Write the entries out in full, matching them exactly.

Stored items:
● ● ● ● ● ● ●
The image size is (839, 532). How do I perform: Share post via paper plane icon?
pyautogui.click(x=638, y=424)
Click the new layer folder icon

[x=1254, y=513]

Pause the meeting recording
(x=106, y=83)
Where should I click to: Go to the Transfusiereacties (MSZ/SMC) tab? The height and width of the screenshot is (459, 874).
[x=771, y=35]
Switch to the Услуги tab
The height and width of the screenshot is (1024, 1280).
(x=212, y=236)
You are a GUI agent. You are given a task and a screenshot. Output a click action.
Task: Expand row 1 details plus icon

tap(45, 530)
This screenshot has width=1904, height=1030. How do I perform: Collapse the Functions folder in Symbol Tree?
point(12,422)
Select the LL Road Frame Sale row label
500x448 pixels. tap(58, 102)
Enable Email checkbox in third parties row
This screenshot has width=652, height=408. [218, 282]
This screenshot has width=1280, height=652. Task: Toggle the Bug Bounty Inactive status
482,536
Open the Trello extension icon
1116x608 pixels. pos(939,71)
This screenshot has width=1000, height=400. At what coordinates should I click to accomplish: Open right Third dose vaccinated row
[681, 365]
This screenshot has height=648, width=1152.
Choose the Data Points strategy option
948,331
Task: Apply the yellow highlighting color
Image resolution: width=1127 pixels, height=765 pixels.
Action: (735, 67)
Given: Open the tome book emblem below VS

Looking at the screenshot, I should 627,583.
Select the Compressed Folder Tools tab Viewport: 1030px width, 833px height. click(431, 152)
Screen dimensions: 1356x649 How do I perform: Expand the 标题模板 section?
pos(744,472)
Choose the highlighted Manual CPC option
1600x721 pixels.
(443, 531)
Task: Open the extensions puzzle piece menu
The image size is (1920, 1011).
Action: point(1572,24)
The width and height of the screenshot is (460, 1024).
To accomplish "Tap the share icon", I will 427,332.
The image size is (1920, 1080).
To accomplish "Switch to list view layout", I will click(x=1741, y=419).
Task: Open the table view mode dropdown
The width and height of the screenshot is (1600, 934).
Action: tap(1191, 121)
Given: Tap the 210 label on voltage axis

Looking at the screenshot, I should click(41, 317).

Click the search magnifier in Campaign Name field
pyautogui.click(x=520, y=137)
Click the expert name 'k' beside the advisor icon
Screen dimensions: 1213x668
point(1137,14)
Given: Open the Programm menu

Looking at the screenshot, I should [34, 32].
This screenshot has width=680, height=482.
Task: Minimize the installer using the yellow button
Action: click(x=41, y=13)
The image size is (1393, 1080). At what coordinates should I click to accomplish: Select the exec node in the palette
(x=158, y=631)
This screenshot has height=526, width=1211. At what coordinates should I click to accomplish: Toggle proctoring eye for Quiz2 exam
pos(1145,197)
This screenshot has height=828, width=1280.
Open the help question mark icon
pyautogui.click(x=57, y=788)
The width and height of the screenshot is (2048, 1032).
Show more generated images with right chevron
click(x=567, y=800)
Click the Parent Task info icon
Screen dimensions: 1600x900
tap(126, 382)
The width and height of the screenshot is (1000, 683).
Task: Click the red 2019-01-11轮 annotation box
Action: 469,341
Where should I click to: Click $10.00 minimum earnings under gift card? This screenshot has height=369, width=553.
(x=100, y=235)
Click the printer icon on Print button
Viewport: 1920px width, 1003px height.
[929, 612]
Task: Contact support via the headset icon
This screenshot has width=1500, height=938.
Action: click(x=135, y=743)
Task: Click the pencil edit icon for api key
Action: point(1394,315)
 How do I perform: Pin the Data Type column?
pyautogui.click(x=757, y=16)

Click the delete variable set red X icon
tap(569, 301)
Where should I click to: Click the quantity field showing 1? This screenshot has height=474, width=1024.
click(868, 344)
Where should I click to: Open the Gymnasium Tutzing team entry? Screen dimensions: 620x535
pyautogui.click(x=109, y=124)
● ● ● ● ● ● ●
Solved problem:
The image size is (839, 532). How do I perform: Share post via paper plane icon?
pyautogui.click(x=638, y=424)
Click the new layer folder icon

[x=1254, y=513]

Pause the meeting recording
(x=106, y=83)
Where should I click to: Go to the Transfusiereacties (MSZ/SMC) tab? The height and width of the screenshot is (459, 874).
[x=771, y=35]
Switch to the Услуги tab
The height and width of the screenshot is (1024, 1280).
(x=212, y=236)
You are a GUI agent. You are given a task and a screenshot. Output a click action.
Task: Expand row 1 details plus icon

tap(45, 530)
This screenshot has width=1904, height=1030. How do I perform: Collapse the Functions folder in Symbol Tree?
point(12,422)
Select the LL Road Frame Sale row label
500x448 pixels. tap(58, 102)
Enable Email checkbox in third parties row
This screenshot has width=652, height=408. [218, 282]
This screenshot has width=1280, height=652. Task: Toggle the Bug Bounty Inactive status
482,536
Open the Trello extension icon
1116x608 pixels. pos(939,71)
This screenshot has width=1000, height=400. At what coordinates should I click to accomplish: Open right Third dose vaccinated row
[681, 365]
This screenshot has height=648, width=1152.
Choose the Data Points strategy option
948,331
Task: Apply the yellow highlighting color
Image resolution: width=1127 pixels, height=765 pixels.
Action: (735, 67)
Given: Open the tome book emblem below VS

Looking at the screenshot, I should 627,583.
Select the Compressed Folder Tools tab Viewport: 1030px width, 833px height. click(431, 152)
Screen dimensions: 1356x649 How do I perform: Expand the 标题模板 section?
pos(744,472)
Choose the highlighted Manual CPC option
1600x721 pixels.
(443, 531)
Task: Open the extensions puzzle piece menu
The image size is (1920, 1011).
Action: point(1572,24)
The width and height of the screenshot is (460, 1024).
To accomplish "Tap the share icon", I will 427,332.
The image size is (1920, 1080).
To accomplish "Switch to list view layout", I will click(x=1741, y=419).
Task: Open the table view mode dropdown
The width and height of the screenshot is (1600, 934).
Action: tap(1191, 121)
Given: Tap the 210 label on voltage axis

Looking at the screenshot, I should click(41, 317).

Click the search magnifier in Campaign Name field
pyautogui.click(x=520, y=137)
Click the expert name 'k' beside the advisor icon
Screen dimensions: 1213x668
point(1137,14)
Given: Open the Programm menu

Looking at the screenshot, I should [34, 32].
This screenshot has width=680, height=482.
Task: Minimize the installer using the yellow button
Action: click(x=41, y=13)
The image size is (1393, 1080). At what coordinates should I click to accomplish: Select the exec node in the palette
(x=158, y=631)
This screenshot has height=526, width=1211. At what coordinates should I click to accomplish: Toggle proctoring eye for Quiz2 exam
pos(1145,197)
This screenshot has height=828, width=1280.
Open the help question mark icon
pyautogui.click(x=57, y=788)
The width and height of the screenshot is (2048, 1032).
Show more generated images with right chevron
click(x=567, y=800)
Click the Parent Task info icon
Screen dimensions: 1600x900
tap(126, 382)
The width and height of the screenshot is (1000, 683).
Task: Click the red 2019-01-11轮 annotation box
Action: 469,341
Where should I click to: Click $10.00 minimum earnings under gift card? This screenshot has height=369, width=553.
(x=100, y=235)
Click the printer icon on Print button
Viewport: 1920px width, 1003px height.
[929, 612]
Task: Contact support via the headset icon
This screenshot has width=1500, height=938.
Action: click(x=135, y=743)
Task: Click the pencil edit icon for api key
Action: point(1394,315)
 How do I perform: Pin the Data Type column?
pyautogui.click(x=757, y=16)

Click the delete variable set red X icon
tap(569, 301)
Where should I click to: Click the quantity field showing 1? This screenshot has height=474, width=1024.
click(868, 344)
Where should I click to: Open the Gymnasium Tutzing team entry? Screen dimensions: 620x535
pyautogui.click(x=109, y=124)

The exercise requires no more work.